Auditing works as follows:
  • When data owner stores data, it gets a signed receipt with object ID and hash.
  • Data owner encodes and stores receipt across SSPs. **Does the receipt need a receipt?
  • Routine audit:
    - Auditor sends salt for particular ID
    - SSP returns signed message with [obj ID, time, H(salt||data)]
    - If SSP honest, and finds that data is corrupted, returns error
    - If SSP dishonest, forced to return bogus H(salt||data) and now we have a crypto proof
  • Spot Check:
    - Auditor verifies some percentage of the responses
    - It does this by retrieving data from owners' cache, SSP, or other SSPs (**Why retrieve whole data? Isn't hash sufficient? i.e. get SSP data, get receipt hash and compare. Several options...)
    - Proof of Misbehavior (POM) can be produced if hash fails.
  • Cost:
    "our audit protocol improves durability of our system by two 9’s over a system with no audit at an additional audit cost of just 20%"
  • All local state except encryption keys and list of SSPs used are soft-state.
  • Performance vs NFS: 13% worse
  • Adding snapshots makes performance ~40% worse
  • Over the WAN with large delays, moderate drop in performance: 5%
  • SSFS versioning makes replication cheaper with less space overhead.

Saturday, August 1, 2009

Thoughts on Towards Automated Provisioning of Secure Virtualized Networks

Authors: Serdar Cabuk, Chris I. Dalton, HariGovind Ramasamy, Matthias Schunter

Venue: CCS'07, October 29-November 2nd 2007, Alexandria, Virginia, USA.


The work describes a system in which VMs distributed across multiple hosts are isolated within there own Trusted Virtual Domain (TVD). The TVDs are isolated from each other with confidentiality and integrity guarantees. TVDs are implemented using combinations of VLANs, VPNs, and custom vSwitch software that is installed on the virtualized hosts. TVDs enforce which VMs are allowed to be members using certificates or other attributes. Inter-TVD communication is regulated by a traffic matrix whose elements can be 0=no communication, 1=allow any communication, or a P=firewall policy that filters communication.

To communicate between hosts, Ethernet-in-IP encapsulation is used. The mapping is done by the vSwitch component which implements a learning switch. For routing, they use dedicated VMs. To connect a non-virtualized host, they use a gateway VM proxy that has two vNICs.

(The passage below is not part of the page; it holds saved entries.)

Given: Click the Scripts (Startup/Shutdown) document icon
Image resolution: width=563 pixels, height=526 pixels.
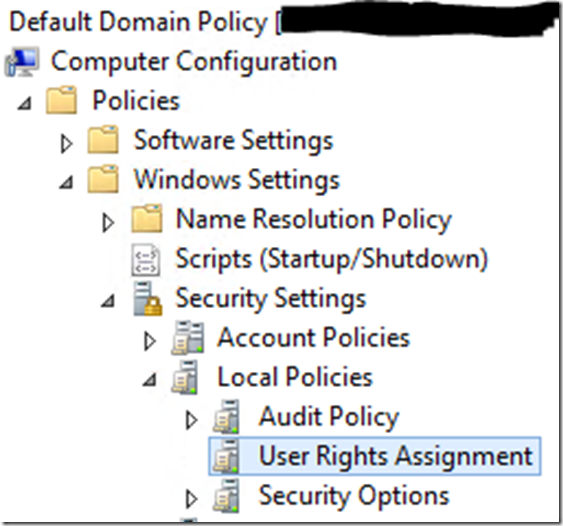Looking at the screenshot, I should (x=145, y=260).
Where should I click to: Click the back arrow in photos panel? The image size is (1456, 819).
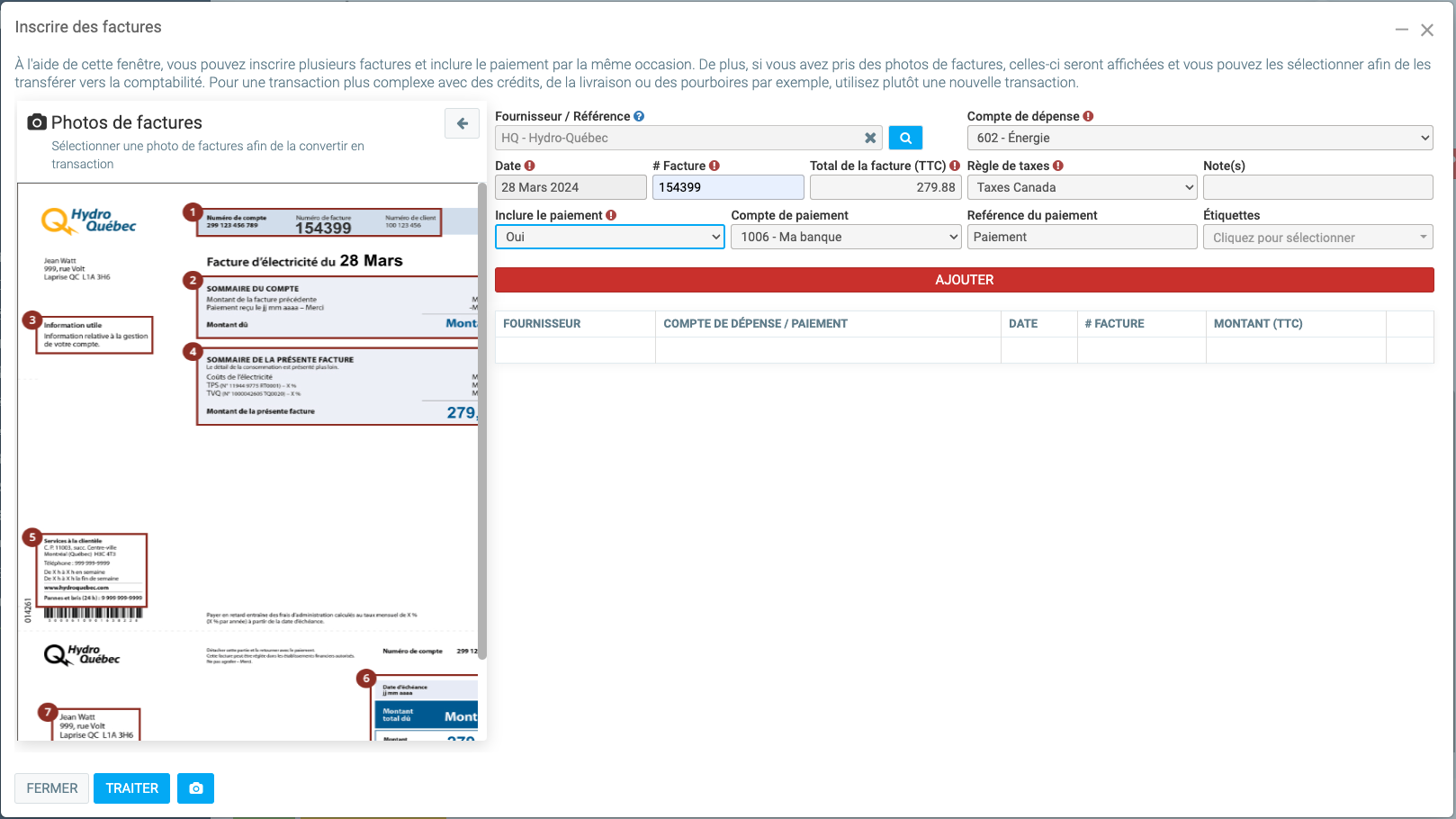pos(462,124)
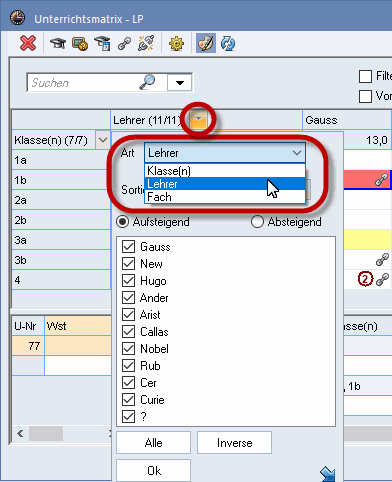Toggle the color palette icon
Viewport: 392px width, 482px height.
(206, 43)
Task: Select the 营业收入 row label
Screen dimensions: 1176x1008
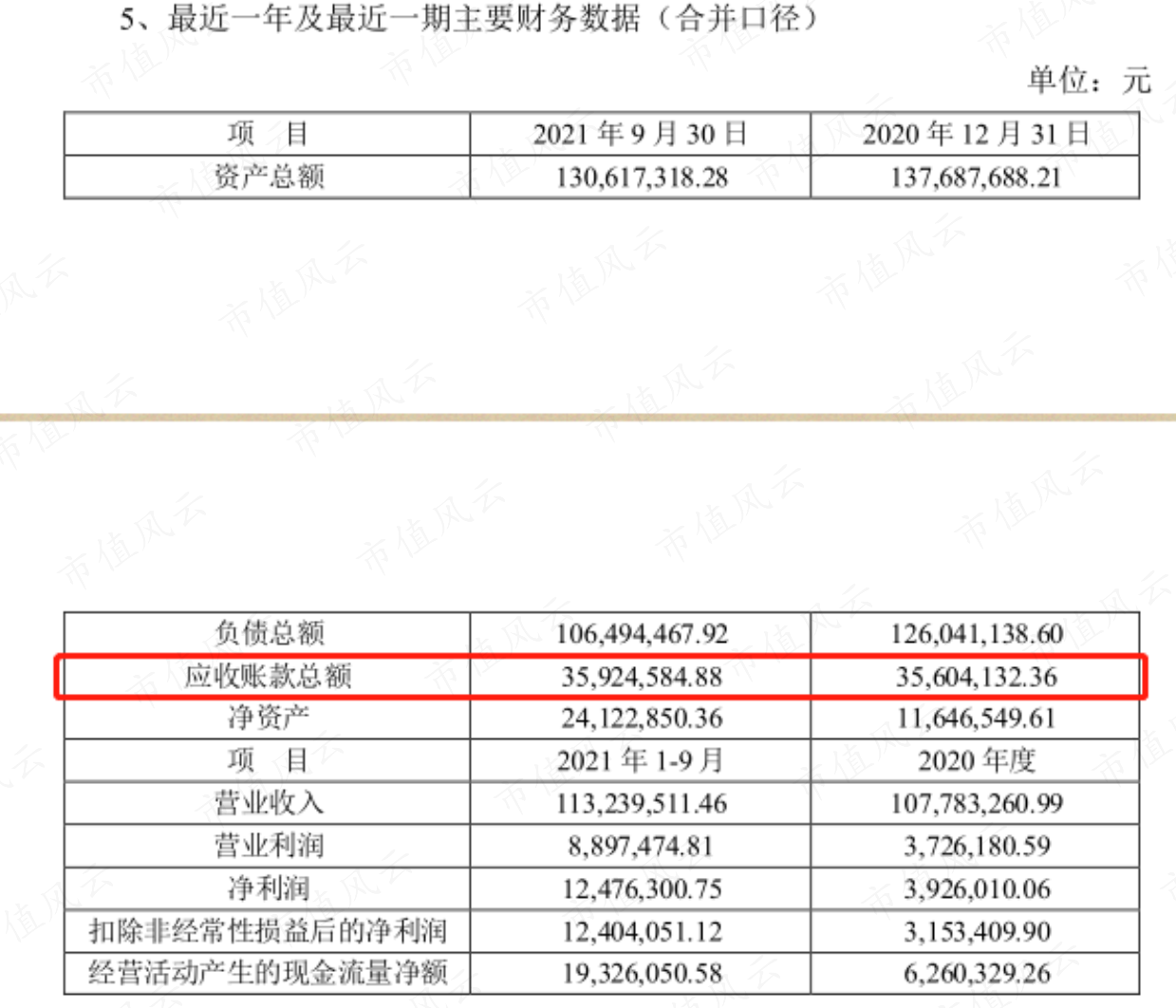Action: pyautogui.click(x=269, y=803)
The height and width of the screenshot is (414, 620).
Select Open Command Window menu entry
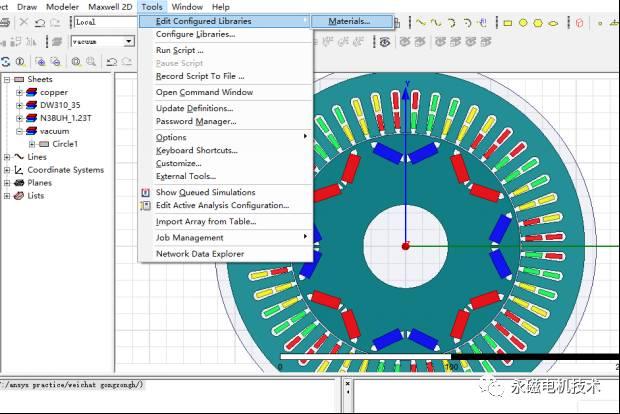click(204, 92)
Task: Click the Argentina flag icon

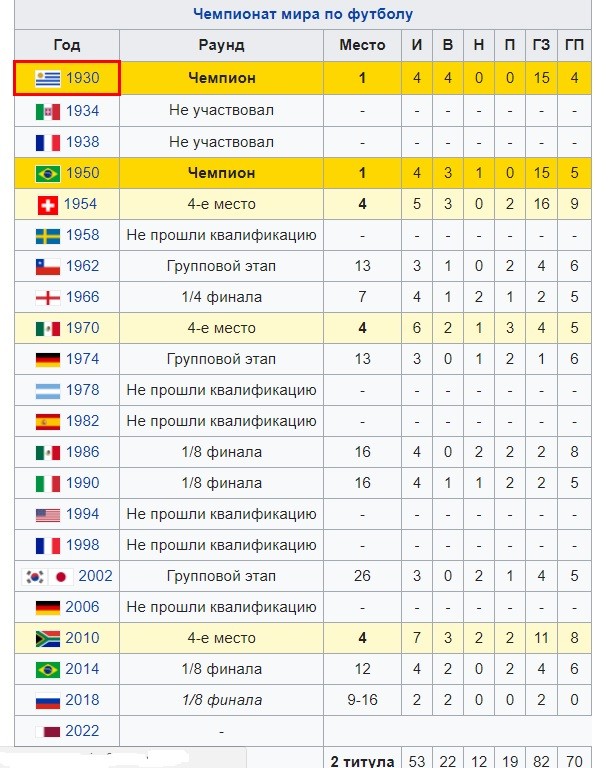Action: pos(47,390)
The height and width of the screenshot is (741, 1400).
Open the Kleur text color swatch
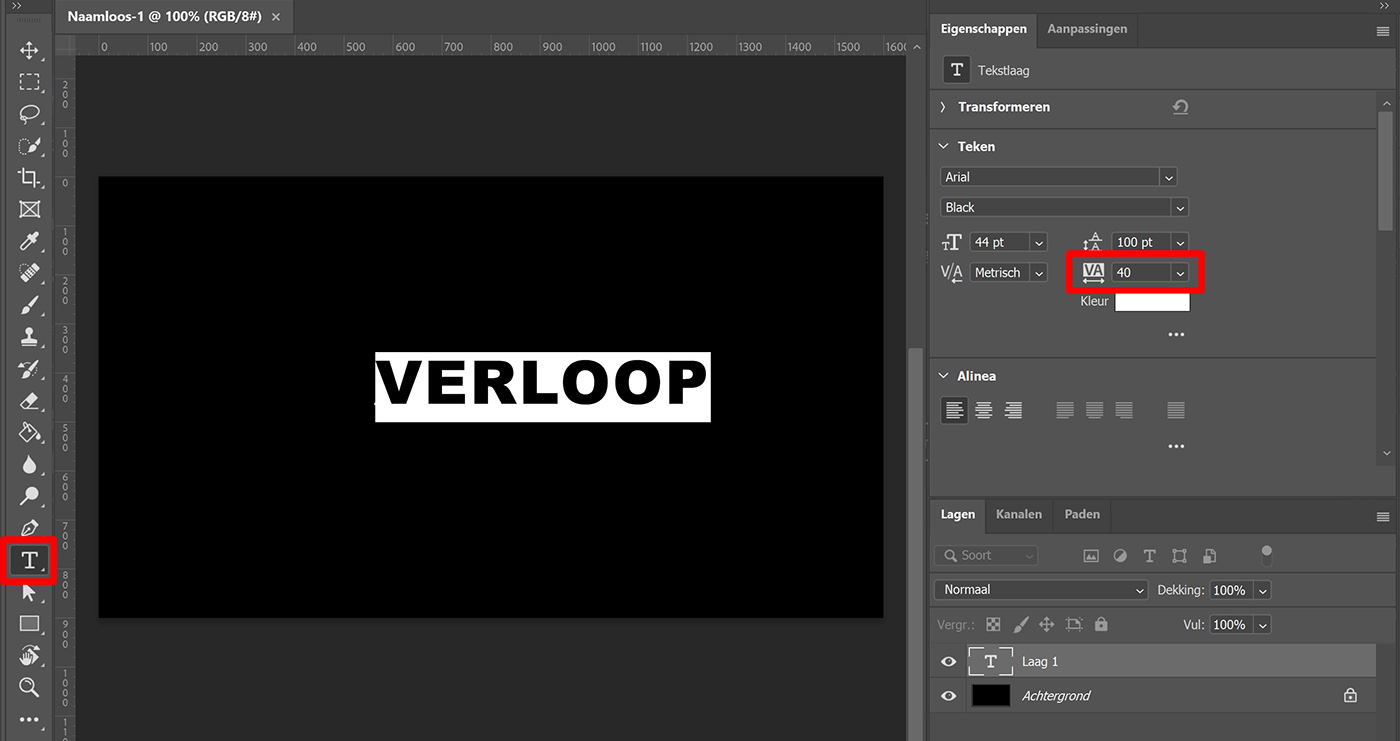pyautogui.click(x=1152, y=301)
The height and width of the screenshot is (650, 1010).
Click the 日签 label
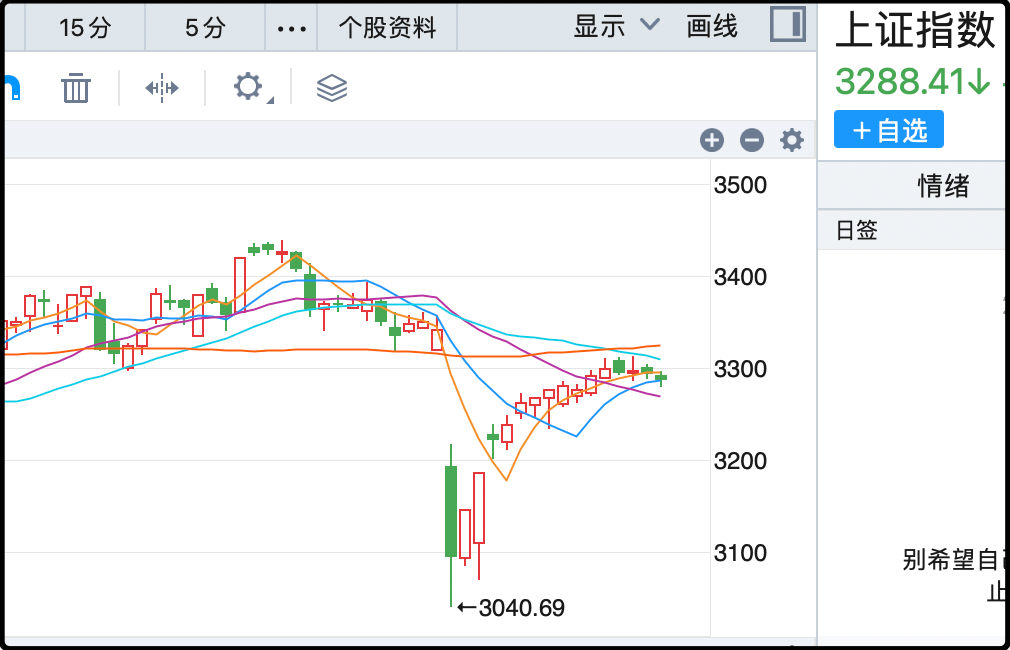click(x=857, y=231)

Each TVD has two VLANs. One that is used for internal communication and is unrestricted, and the other is used for external or inter-TVD communication and passes through a firewall that implements the policies.

They proceed to describe the steps for creating and establishing a TVD and for a VM to join the TVD. They describe how to deploy TVDs in a network and what capabilities of infrastructure should be looked for.

They implemented the system using Xen, and their system has a surprisingly low overhead.

Is this better than Ethane? Well it is better suited for multiple administrative domains since each TVD can be administered separately. Inter-TVD communication is partially administered locally. They don't need specialized hardware. In a way, though, having OpenFlow enabled switches would have simplified much of their work and would have probably allowed everything to be implemented without any end-host modification.

The Good:
  • Really cool work. They managed to use a bunch of ad-hoc mechanisms already available in current hardware to build their system.
  • Each TVD is centrally managed and all policies are maintained in one TVD master
  • The capabilities of the underlying infrastructure is fed to the TVD master which then determines the missing capabilities that need to be instantiated in software. How cool is that!
  • They can connect a number of different platforms along with virtualized and unvirtualized machines
The Bad:
  • Using firewall rules is a very heavy compromise. They cannot stop malicious VMs from communicating. A more thorough approach such as looking into to the VMs memory or using trusted computing to verify guests is necessary.
  • The eval section was a little too hand-wavy.